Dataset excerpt
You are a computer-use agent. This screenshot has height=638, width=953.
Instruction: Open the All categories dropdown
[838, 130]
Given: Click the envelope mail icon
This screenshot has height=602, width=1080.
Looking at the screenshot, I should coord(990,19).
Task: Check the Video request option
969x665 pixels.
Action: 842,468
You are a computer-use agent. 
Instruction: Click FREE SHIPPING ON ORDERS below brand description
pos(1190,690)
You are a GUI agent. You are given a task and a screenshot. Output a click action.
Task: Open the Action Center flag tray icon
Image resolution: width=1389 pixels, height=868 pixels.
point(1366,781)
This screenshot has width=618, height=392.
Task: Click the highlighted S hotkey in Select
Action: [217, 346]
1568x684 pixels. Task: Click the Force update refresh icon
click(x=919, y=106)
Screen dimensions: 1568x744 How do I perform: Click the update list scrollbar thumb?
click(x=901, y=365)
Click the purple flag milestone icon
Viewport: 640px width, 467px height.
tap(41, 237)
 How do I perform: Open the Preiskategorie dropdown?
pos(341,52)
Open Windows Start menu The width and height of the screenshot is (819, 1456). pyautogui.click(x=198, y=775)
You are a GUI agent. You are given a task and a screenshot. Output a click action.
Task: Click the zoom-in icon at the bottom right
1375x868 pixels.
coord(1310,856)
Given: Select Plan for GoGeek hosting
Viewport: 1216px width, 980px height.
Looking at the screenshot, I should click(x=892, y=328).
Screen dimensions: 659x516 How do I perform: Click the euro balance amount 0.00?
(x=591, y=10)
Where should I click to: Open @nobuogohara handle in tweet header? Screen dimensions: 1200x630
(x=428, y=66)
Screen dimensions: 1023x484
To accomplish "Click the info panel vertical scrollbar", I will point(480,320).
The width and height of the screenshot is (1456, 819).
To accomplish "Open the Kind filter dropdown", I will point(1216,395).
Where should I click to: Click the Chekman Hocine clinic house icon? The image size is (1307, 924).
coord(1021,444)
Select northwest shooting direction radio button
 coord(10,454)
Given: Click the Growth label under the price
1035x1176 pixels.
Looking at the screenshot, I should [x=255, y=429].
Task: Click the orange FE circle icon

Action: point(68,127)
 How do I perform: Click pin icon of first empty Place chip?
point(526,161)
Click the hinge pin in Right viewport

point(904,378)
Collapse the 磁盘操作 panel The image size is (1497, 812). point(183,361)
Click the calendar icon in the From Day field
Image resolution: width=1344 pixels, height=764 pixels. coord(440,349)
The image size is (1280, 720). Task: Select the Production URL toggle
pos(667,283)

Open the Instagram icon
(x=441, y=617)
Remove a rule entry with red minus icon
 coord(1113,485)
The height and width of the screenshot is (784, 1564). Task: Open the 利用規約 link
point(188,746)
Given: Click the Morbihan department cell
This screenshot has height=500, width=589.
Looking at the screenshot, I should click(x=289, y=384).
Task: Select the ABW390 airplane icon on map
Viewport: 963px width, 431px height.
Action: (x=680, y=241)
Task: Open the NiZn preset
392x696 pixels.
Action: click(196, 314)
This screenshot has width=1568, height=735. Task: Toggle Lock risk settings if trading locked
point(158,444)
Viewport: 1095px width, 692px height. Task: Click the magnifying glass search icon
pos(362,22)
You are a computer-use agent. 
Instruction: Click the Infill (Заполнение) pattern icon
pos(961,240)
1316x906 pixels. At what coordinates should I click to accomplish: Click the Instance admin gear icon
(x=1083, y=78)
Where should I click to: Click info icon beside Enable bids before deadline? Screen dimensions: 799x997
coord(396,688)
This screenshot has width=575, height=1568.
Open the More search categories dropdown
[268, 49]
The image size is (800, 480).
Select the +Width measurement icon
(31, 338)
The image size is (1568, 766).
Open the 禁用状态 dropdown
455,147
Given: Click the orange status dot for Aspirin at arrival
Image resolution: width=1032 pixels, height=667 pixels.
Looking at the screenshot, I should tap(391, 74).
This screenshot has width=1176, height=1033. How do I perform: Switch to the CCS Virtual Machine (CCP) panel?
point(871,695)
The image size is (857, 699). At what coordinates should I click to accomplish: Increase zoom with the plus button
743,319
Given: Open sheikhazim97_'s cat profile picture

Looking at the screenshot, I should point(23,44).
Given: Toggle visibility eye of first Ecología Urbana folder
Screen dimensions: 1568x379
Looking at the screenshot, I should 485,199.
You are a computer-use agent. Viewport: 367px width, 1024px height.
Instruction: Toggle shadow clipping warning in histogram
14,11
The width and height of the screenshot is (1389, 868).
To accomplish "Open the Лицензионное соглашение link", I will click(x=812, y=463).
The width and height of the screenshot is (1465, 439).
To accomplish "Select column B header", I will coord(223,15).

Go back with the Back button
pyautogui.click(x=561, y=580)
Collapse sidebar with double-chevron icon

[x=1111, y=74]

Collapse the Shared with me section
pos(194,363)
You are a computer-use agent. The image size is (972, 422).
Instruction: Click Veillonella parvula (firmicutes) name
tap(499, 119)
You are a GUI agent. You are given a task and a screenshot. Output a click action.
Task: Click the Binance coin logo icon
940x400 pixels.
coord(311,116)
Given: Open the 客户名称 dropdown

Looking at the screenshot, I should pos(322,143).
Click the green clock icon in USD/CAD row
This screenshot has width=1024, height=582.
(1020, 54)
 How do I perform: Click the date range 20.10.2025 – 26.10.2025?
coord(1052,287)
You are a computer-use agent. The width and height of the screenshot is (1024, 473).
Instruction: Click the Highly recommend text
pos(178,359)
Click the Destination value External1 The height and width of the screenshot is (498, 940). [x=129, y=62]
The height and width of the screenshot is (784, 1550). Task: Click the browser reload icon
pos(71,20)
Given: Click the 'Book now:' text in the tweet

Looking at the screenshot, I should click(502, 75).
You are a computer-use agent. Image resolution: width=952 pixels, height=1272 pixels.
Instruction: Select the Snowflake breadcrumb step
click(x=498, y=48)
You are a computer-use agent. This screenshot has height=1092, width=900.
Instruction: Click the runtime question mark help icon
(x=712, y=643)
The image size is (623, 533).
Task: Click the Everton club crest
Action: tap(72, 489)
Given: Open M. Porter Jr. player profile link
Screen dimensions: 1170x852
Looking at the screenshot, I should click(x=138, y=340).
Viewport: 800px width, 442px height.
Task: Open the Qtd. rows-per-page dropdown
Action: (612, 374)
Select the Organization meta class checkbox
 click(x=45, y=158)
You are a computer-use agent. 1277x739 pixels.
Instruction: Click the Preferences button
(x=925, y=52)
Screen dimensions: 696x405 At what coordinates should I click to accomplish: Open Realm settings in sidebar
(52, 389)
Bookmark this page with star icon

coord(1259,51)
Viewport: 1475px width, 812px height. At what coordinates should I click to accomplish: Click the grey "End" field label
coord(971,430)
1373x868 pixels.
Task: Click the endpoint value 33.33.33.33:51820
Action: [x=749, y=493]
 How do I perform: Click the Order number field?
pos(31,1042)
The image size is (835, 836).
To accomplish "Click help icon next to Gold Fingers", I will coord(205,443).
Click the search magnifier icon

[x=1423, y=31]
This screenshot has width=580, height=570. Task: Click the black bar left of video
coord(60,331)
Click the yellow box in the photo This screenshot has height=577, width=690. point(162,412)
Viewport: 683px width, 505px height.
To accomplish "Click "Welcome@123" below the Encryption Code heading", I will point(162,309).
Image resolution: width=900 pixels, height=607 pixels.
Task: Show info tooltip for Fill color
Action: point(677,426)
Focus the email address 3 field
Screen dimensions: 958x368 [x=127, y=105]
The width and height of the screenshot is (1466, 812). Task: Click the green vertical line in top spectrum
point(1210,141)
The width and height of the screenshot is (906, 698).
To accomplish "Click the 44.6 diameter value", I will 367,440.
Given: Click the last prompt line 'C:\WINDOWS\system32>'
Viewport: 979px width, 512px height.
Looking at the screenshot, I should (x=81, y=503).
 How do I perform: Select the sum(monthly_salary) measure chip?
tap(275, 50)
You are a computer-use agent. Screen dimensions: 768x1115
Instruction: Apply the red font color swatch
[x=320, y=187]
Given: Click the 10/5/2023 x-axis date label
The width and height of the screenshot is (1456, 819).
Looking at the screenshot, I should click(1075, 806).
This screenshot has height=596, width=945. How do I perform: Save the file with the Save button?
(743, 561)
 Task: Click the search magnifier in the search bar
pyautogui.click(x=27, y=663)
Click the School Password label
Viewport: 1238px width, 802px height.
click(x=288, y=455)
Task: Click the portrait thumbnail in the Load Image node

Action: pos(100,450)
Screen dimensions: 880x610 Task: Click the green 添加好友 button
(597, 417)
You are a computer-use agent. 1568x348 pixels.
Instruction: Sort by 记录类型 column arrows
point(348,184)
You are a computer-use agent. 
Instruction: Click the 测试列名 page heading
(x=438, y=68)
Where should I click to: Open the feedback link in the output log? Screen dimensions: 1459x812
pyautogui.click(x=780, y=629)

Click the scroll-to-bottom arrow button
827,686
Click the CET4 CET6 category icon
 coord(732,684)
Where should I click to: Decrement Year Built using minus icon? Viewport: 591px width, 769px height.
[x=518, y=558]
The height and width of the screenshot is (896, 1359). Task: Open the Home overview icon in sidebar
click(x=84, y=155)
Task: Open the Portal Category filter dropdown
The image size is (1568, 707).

What this task involves >> Put the data into a numbered list, starting at the first line and ending at the line containing "pos(1190,690)", and leave out any blank lines.

Full output >>
1. You are a computer-use agent. This screenshot has height=638, width=953.
2. Instruction: Open the All categories dropdown
3. [838, 130]
4. Given: Click the envelope mail icon
5. This screenshot has height=602, width=1080.
6. Looking at the screenshot, I should coord(990,19).
7. Task: Check the Video request option
8. 969x665 pixels.
9. Action: 842,468
10. You are a computer-use agent. 
11. Instruction: Click FREE SHIPPING ON ORDERS below brand description
12. pos(1190,690)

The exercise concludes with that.